Tae Kwon Do, Muy Thai, Brazilian Jiu Jitsu. If you want to get involved in martial arts, you’ll have plenty of choices. Martial arts provide more than physical fitness. They involve intense dedication and study because they work mind and body. Choosing the best martial art for your individual goals and preferences is important.
Let’s kick start your research to help you pick the martial art form you like and can stick with. This quick guide offers a brief overview of four of the most popular forms of martial arts to help you decide which style is right for you.
Often abbreviated BJJ, this fighting art focuses on ground-based grappling techniques and is an offshoot of Judo.
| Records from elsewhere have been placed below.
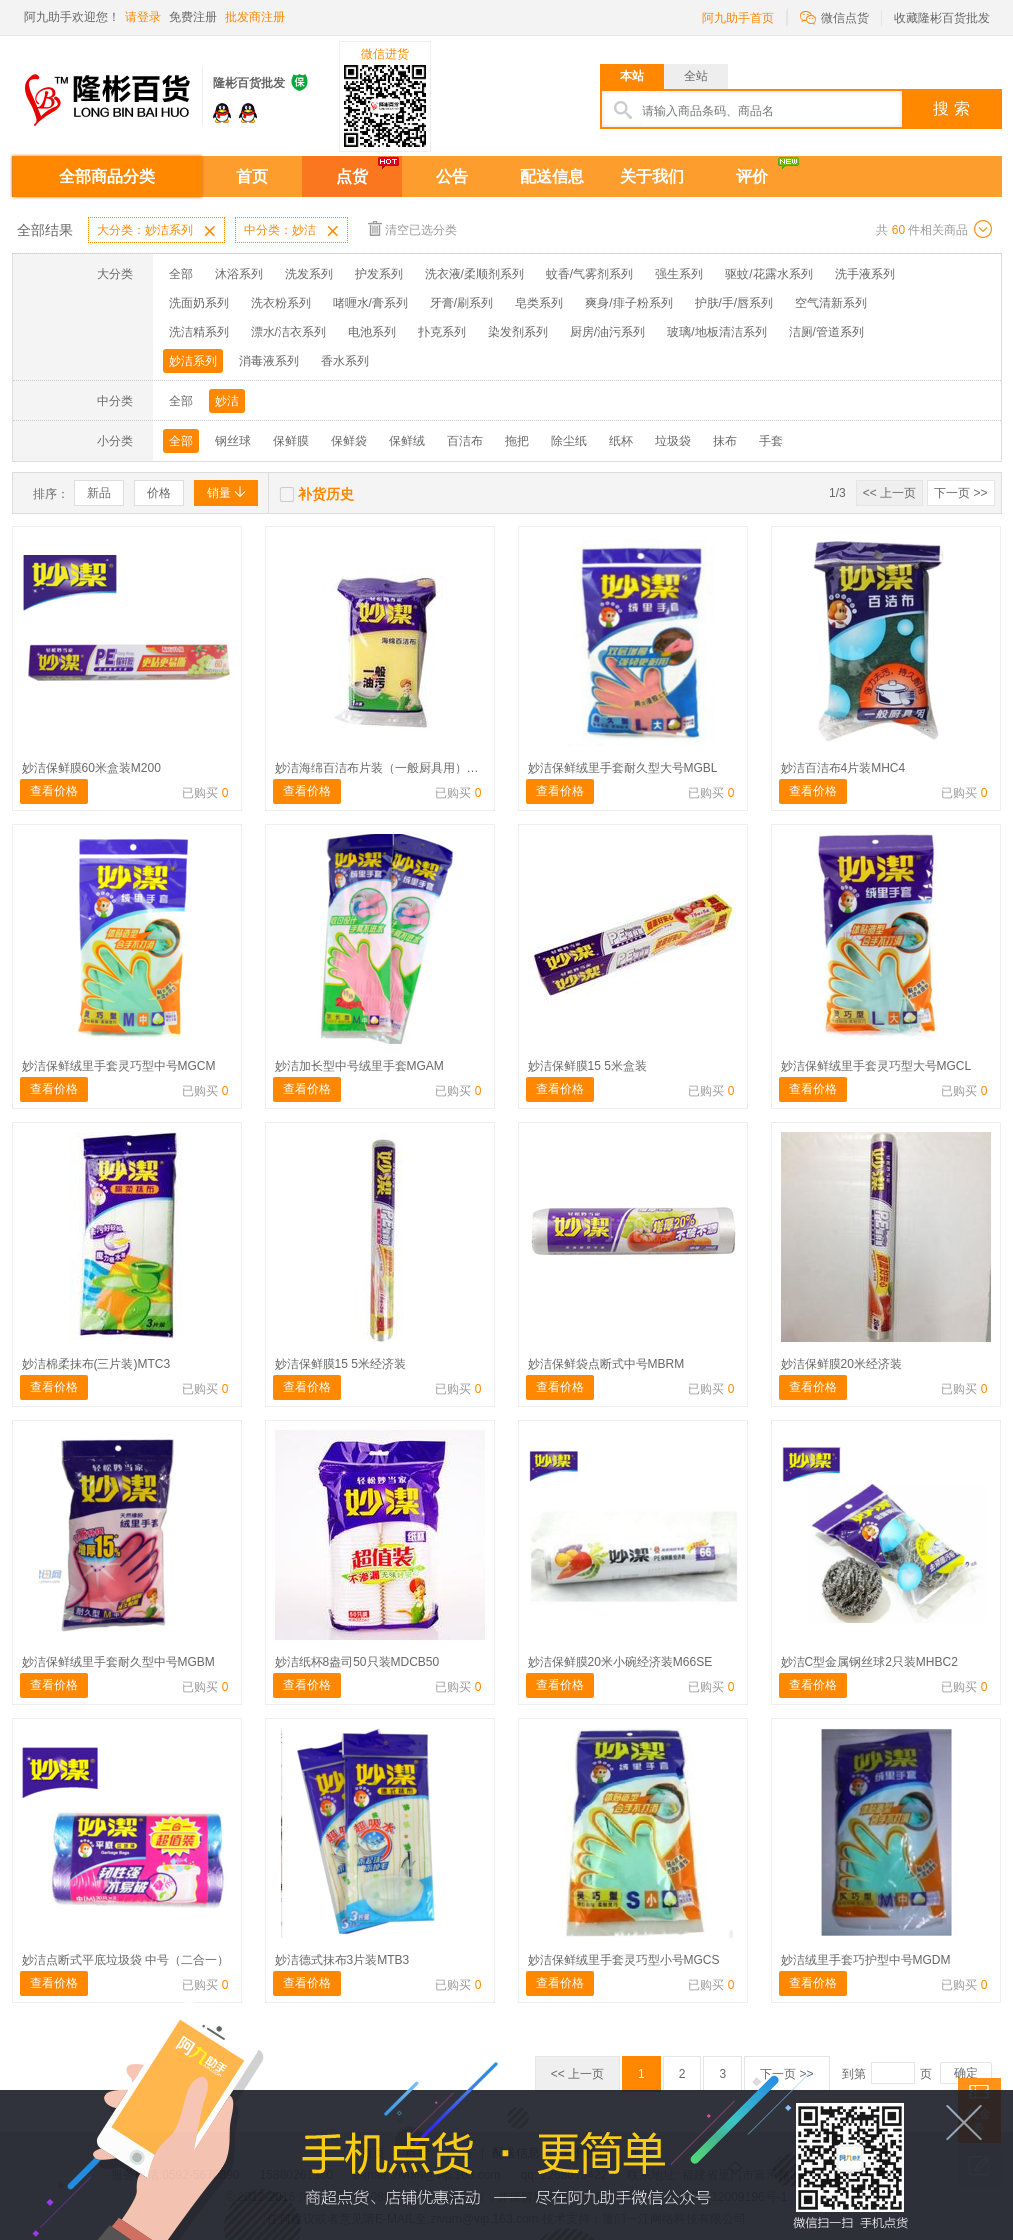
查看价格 (54, 791)
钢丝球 (233, 441)
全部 (181, 274)
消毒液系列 (269, 361)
The goal is to get your opponent into a hold that forces them to submit.
You’ll learn how to defend yourself against a larger opponent by using leverage and proper technique. BJJ forces you to think about your opponent’s next move and how you’ll respond, making it a welcome mental challenge.
Muay Thai, or Thai Boxing, originated in Thailand where it is a well-loved sport and cultural art. You’ll use your fists, feet, knees, elbows, and a type of stand-up grappling called clinch. You learn technique through drilling combos on Thai pads before moving on to real sparring, so there’s a bit of a learning curve.
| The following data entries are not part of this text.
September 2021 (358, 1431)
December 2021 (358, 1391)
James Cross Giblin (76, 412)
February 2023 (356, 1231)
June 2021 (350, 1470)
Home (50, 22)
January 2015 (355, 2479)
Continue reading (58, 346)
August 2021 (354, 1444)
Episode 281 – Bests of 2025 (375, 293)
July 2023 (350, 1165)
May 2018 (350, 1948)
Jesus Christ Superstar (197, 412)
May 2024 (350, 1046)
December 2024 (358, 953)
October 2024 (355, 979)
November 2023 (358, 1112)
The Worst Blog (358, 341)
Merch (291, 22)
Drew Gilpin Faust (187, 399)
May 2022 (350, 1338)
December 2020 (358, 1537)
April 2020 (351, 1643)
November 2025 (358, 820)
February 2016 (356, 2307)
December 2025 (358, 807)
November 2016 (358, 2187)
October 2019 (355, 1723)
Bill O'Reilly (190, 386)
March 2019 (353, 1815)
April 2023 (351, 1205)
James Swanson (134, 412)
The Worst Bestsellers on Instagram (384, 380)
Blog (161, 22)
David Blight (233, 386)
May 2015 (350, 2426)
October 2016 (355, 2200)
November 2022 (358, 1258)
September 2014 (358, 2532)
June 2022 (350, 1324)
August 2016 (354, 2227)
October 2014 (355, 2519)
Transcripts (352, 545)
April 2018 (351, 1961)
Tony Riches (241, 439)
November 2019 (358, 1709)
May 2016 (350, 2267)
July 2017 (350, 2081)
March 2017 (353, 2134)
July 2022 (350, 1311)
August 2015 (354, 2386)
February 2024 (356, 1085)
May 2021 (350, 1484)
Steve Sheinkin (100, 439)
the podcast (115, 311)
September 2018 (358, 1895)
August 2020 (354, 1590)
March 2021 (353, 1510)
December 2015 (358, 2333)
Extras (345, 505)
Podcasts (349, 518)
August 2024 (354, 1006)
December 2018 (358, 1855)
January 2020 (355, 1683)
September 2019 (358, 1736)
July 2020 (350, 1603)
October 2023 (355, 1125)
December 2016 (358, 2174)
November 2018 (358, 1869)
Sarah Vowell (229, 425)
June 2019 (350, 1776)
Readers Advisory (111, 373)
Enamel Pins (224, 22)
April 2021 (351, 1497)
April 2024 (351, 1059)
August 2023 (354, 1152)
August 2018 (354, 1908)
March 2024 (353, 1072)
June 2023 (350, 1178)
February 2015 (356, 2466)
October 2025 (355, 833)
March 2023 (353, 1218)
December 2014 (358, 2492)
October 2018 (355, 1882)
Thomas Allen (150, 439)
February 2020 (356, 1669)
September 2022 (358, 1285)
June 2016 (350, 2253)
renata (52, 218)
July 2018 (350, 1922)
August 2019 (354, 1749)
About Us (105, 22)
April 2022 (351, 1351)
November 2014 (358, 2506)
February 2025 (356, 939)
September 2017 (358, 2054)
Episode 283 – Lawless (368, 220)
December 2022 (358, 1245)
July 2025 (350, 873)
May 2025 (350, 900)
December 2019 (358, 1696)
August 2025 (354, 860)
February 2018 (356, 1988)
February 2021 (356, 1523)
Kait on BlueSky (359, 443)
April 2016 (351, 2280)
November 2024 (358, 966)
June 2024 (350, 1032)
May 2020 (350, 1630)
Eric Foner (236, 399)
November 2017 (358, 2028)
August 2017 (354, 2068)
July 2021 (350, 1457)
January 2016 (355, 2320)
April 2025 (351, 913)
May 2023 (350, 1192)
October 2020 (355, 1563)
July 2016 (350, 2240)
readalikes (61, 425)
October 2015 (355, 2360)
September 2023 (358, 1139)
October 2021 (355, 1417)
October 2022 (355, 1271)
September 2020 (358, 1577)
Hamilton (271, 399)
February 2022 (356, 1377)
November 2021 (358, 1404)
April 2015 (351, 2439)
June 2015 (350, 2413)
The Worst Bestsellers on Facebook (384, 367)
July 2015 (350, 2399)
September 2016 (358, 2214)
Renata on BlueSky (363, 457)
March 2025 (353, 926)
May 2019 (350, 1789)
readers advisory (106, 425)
This intense fighting art combines flexibility, cardiovascular fitness, and total-body strength. Amateur matches are plentiful, so this is a great martial art if you’d like to try sparring competitively.
If you want to practice a martial art designed for self defense, Krav Maga may be what you’re looking for. The Israeli Defense Forces developed the art for combat situations and the name literally means “battle contact” in Hebrew.
You’ll learn how to throw punches, kick, disarm an attacker, and more. Teachers may even bring out rubber knives and other weapons.
Taekwondo was developed in Korea, and it’s even an Olympic event. You’ll learn how to punch, kick, and throw. There’s a big focus on drills, sparring, relaxation techniques, cardiovascular fitness, and more. Much of the sparring is done in full protective gear. This means you’ll have more equipment to purchase, but you’ll be well protected.
It’s a common form of martial arts, so it should be easy to find classes. The actual practice varies widely from one gym to the next, so learn about the gym’s program before signing up. Consider dropping in on a class and asking questions before making a commitment.